Tarefas:
• 1. Reproduza palavra por palavra o trecho da prece a Kali Ma que começa em "É que às vezes" e termina em "aceite com honestidade?", incluindo este último.
• 2. Como fica em inglês esta frase da prece a Kali Ma: "Que eu possa dançar com você sobre o cadáver das minhas ilusões."?

Texto para leitura:
○ ○ ○ ○

Kali Ma, Mahakali, Poderosa mãe cósmica,
Ajude-me a aceitar o tempo. Ajude-me a aceitar a passagem das pessoas que me deixaram e que eu deixei. Ajude-me a aceitar os lugares e os amigos que tive que abandonar. Ajude-me a aceitar com altivez a porta sem volta, o desconhecido, o Grande Mistério sem garantias
, ajude-me a aceitar as mortes que terei que experimentar enquanto estiver viva.
Ajude-me a ser compreensiva com as pessoas que estiverem passando por suas mortes pessoais, também. Que eu possa reconhecê-las e ouvi-las do modo como eu gostaria de ser ouvida. Que eu possa caminhar pelos lutos como você caminha pelos cemitérios, pelo que é escondido, pelo que não vejo, pelo que ficou esquecido.
Que eu possa olhar o que não tenho coragem de encontrar em mim.
Que eu aprenda a dizer Não.
Que eu possa amar.
Que eu ultrapasse o medo
Que eu consiga dizer o que desejo.
Que eu consiga me respeitar.
Ajude-me a compreender que a matéria iridescente dos limites tem o mesmo brilho da sua foice. Ajude-me a compreender que cada cabeça que você decepa é mais uma mentira que eu recuso largar.
Que eu possa dançar com você sobre o cadáver das minhas ilusões.
Kali Ma, Mãe da Verdade, Protetora de todas nós,
Desejo imitar as suas virtudes e ser um pouco como você. Dê-me coragem para ser quem sou.
É que às vezes eu esqueço, perdida nessa terrível fixação em agradar. Mahakali, Nossa Mãe, livre-me da vontade de ser agradável, aprazível, coerente, charmosa, comedida, aducada. Livre-me do vício de querer dizer sempre as palavras certas e me faça abrir a boca para enunciar
a coisa errada, inconveniente, verdadeira e luminosamente desconcertante.
Confesso que antes eu não entendia por que você tinha que andar por aí vestindo só uma guirlanda de caveiras e uma saia de membros decepados.
Agora te entendo mais. Quantas vezes precisamos dar um fim àquilo que não serve de verdade? Quantas caveiras você vai precisar pendurar no pescoço até que eu me aceite com honestidade?

○ ○ ○ ○

Dados fornecidos:
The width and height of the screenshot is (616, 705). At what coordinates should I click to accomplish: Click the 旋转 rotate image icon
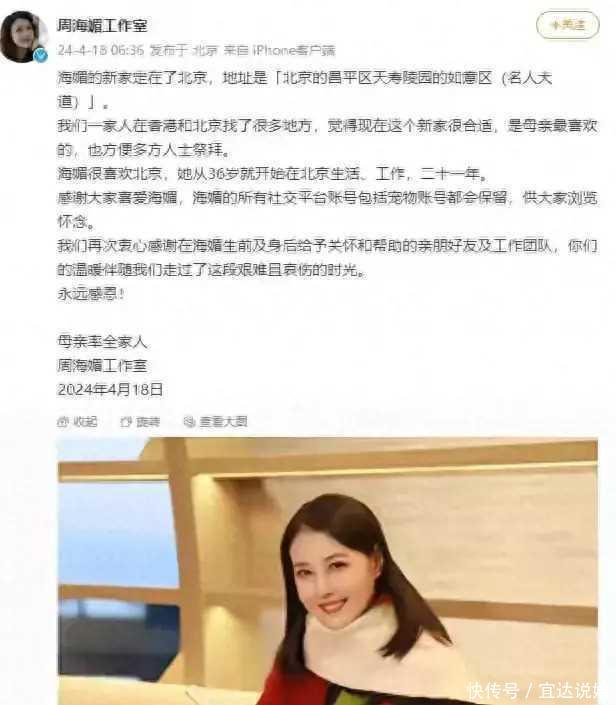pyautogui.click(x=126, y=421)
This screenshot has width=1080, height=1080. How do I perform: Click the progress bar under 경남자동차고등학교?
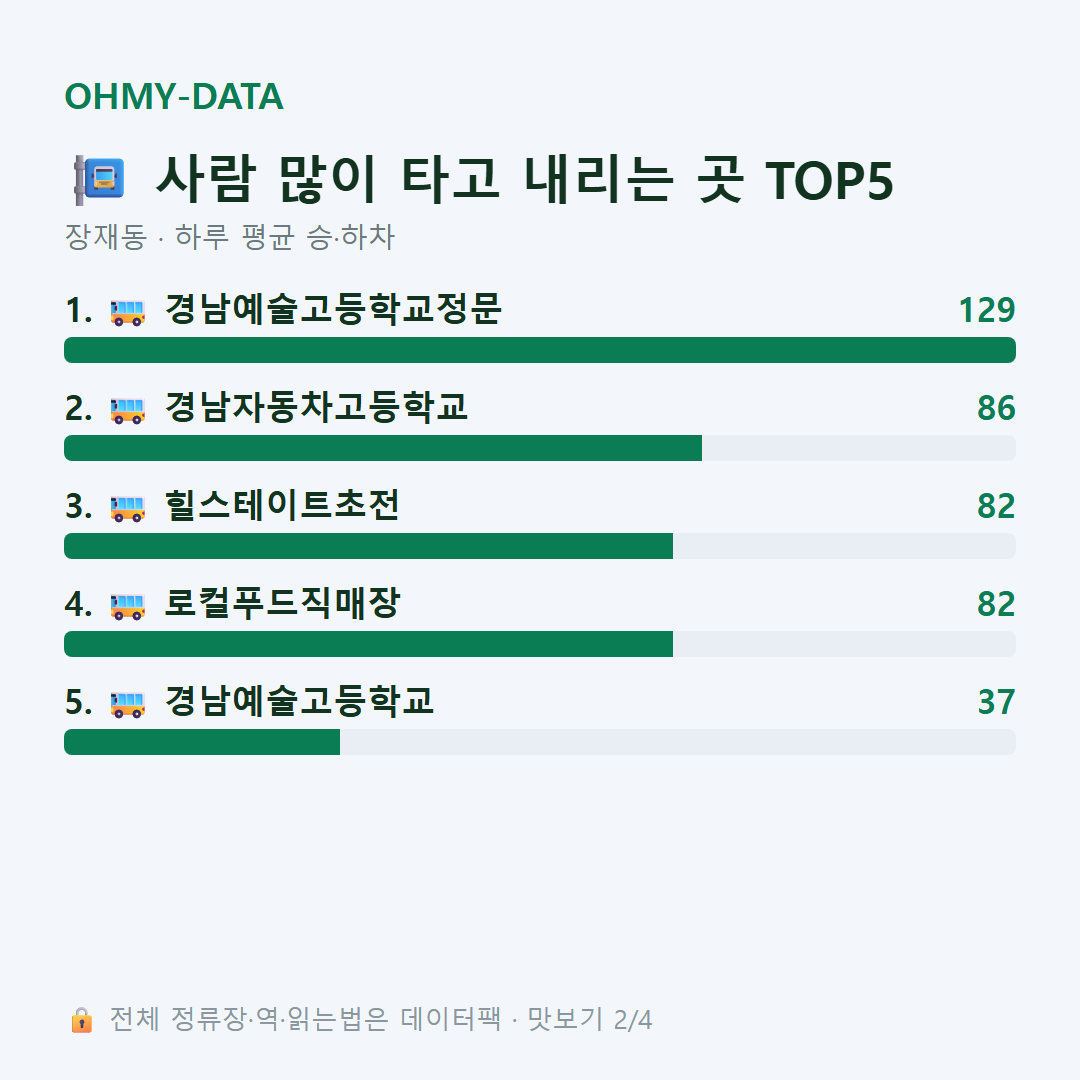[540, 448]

○ ○ ○ ○

Resultados:
• 1.
É que às vezes eu esqueço, perdida nessa terrível fixação em agradar. Mahakali, Nossa Mãe, livre-me da vontade de ser agradável, aprazível, coerente, charmosa, comedida, aducada. Livre-me do vício de querer dizer sempre as palavras certas e me faça abrir a boca para enunciar
a coisa errada, inconveniente, verdadeira e luminosamente desconcertante.
Confesso que antes eu não entendia por que você tinha que andar por aí vestindo só uma guirlanda de caveiras e uma saia de membros decepados.
Agora te entendo mais. Quantas vezes precisamos dar um fim àquilo que não serve de verdade? Quantas caveiras você vai precisar pendurar no pescoço até que eu me aceite com honestidade?

• 2. May I dance with you upon the corpse of my illusions.